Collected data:
┄┄┄┄┄┄
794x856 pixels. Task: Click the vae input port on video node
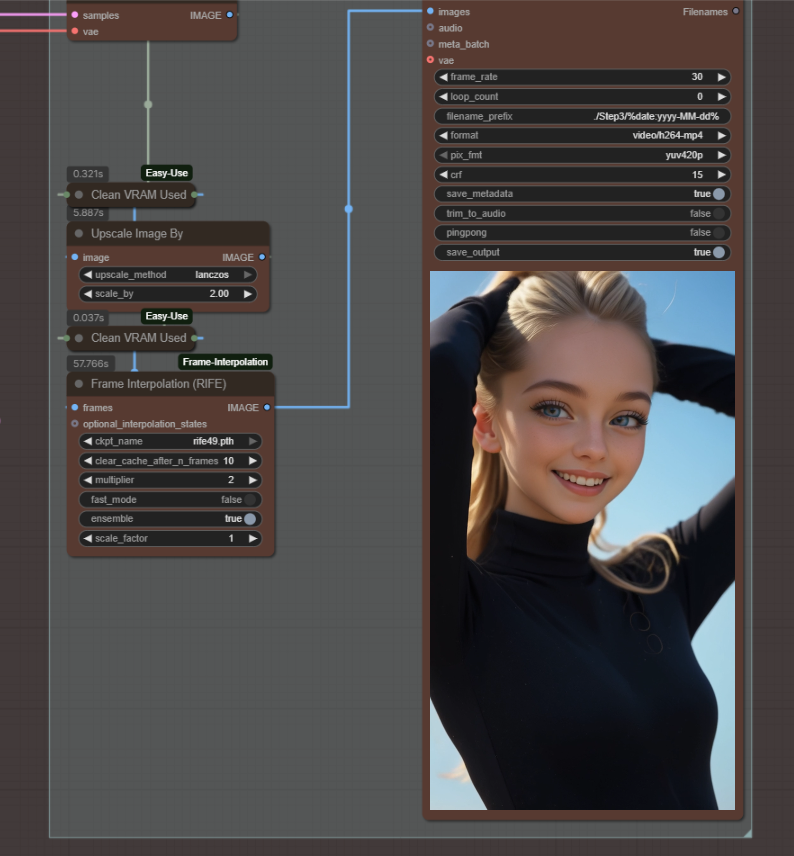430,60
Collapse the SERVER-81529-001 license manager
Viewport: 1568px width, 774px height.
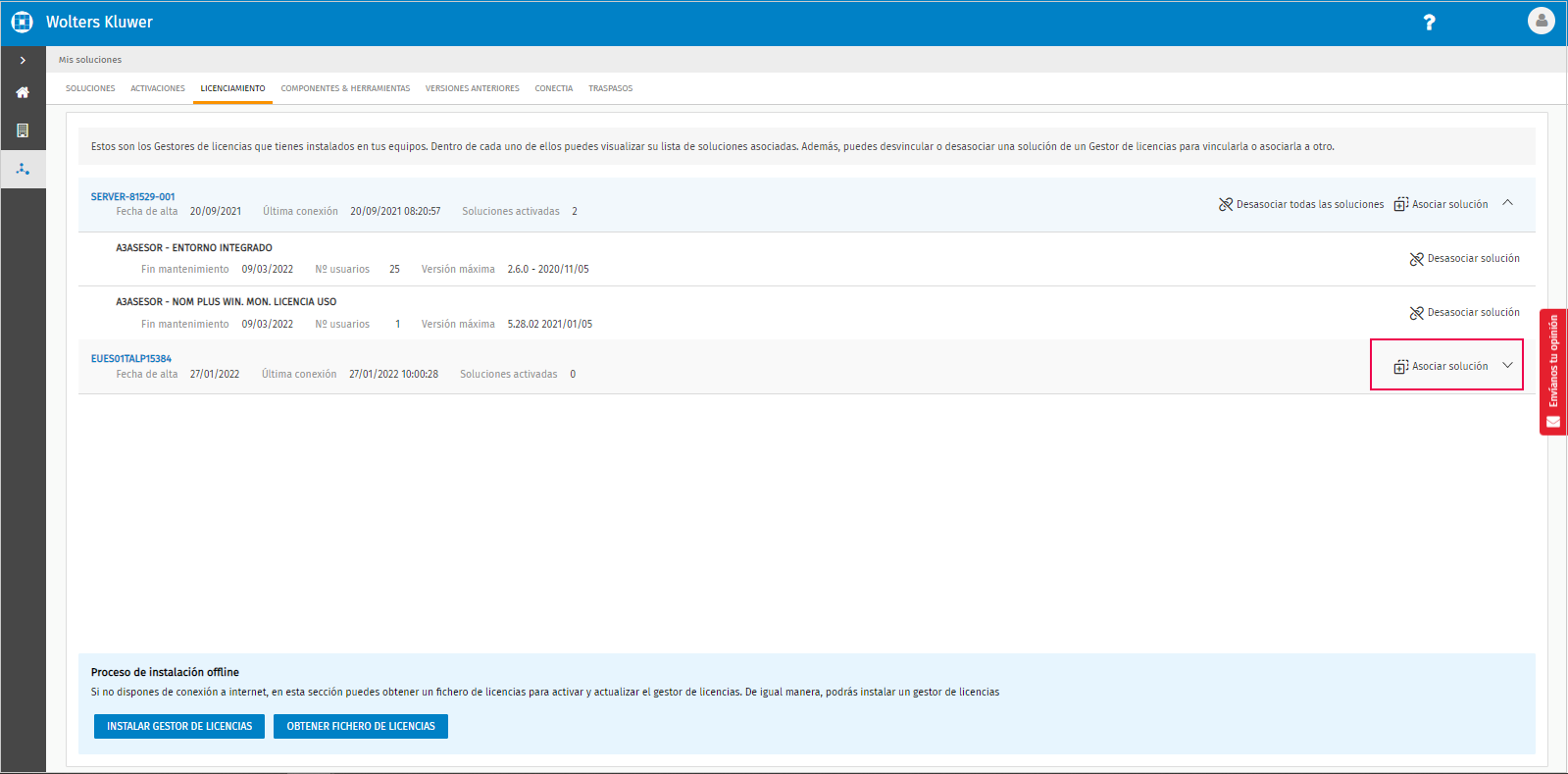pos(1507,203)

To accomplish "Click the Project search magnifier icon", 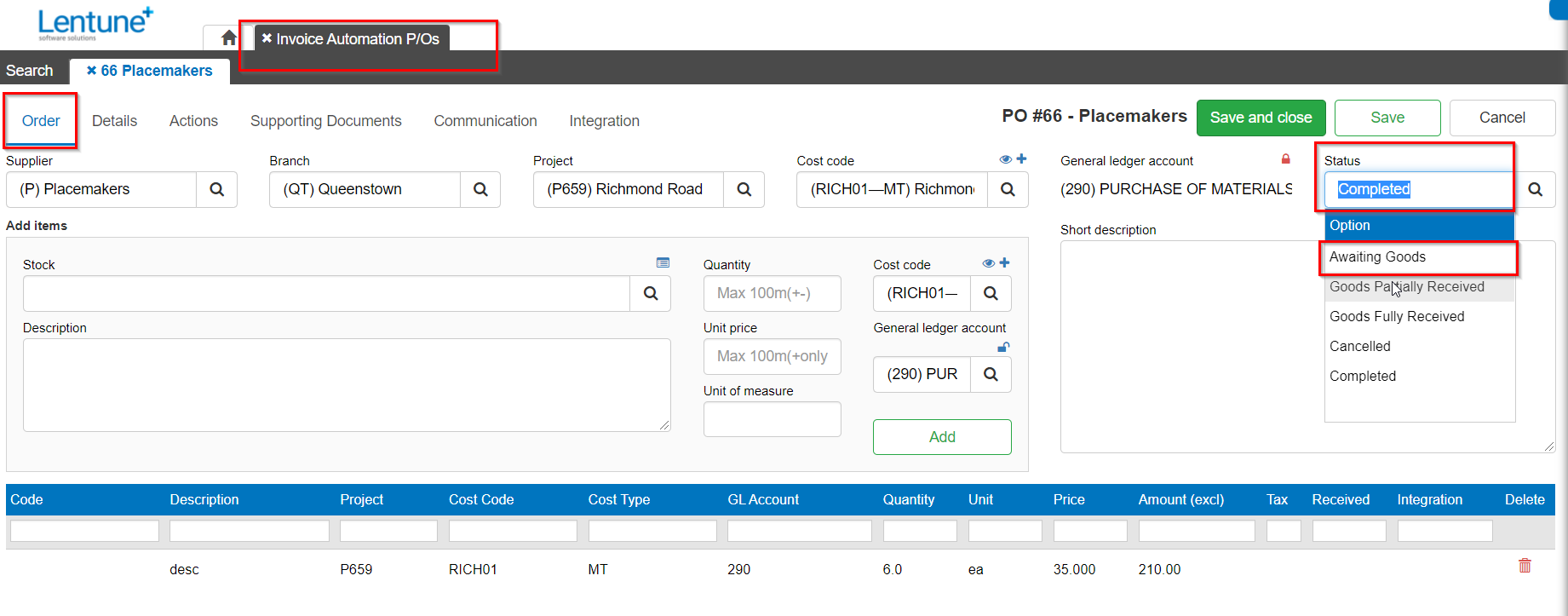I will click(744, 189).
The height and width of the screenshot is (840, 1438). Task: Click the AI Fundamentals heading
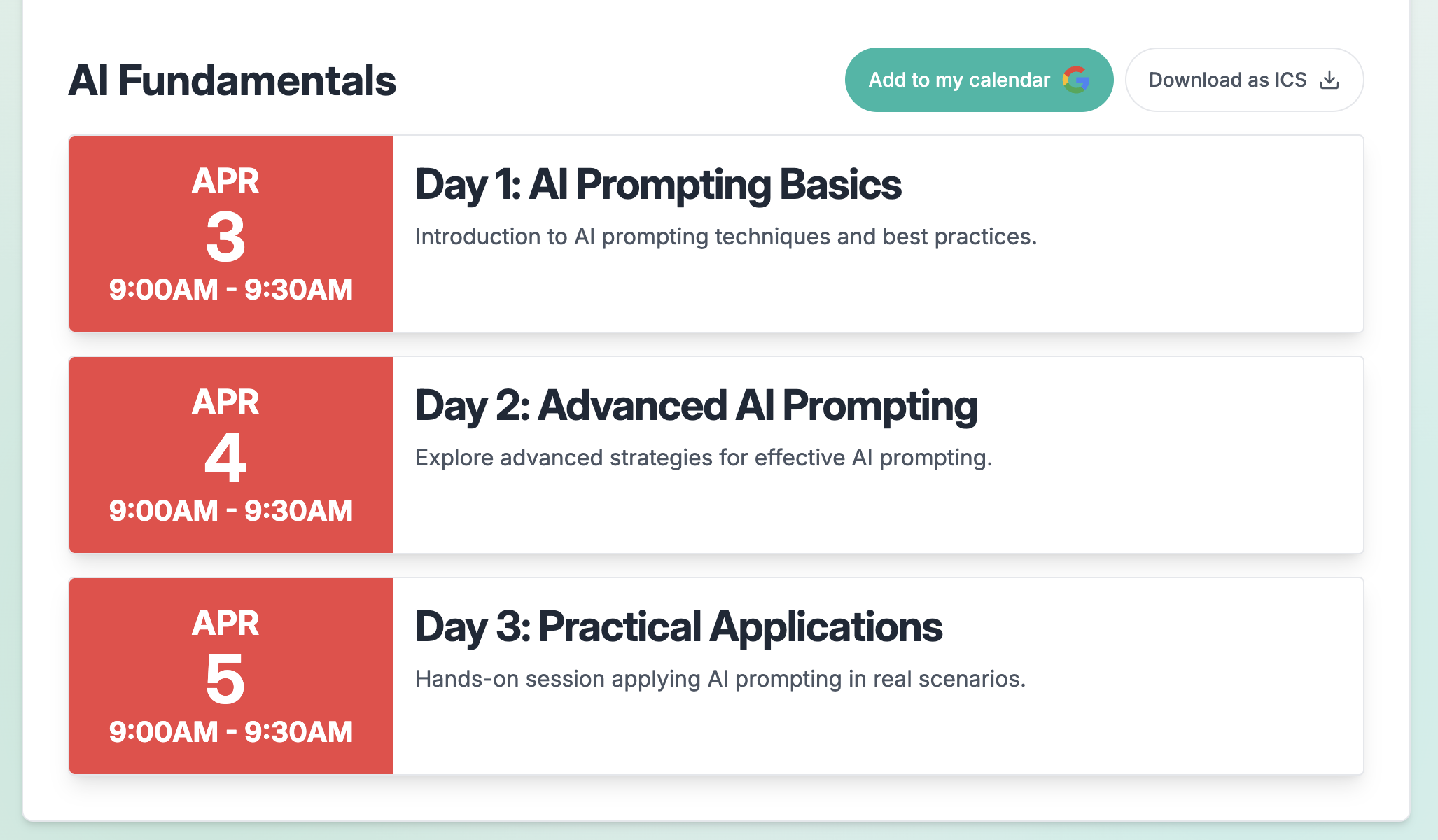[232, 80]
┄┄┄┄┄┄
* **WHAT TO WORK ON**:
From the line containing "The height and" to the last line of the records above, return each line exactly, both ends included, and nothing more. Leave out the pictures.

* **RESPONSE FOR THIS EXERCISE**:
The height and width of the screenshot is (840, 1438). Task: Click the AI Fundamentals heading
[232, 80]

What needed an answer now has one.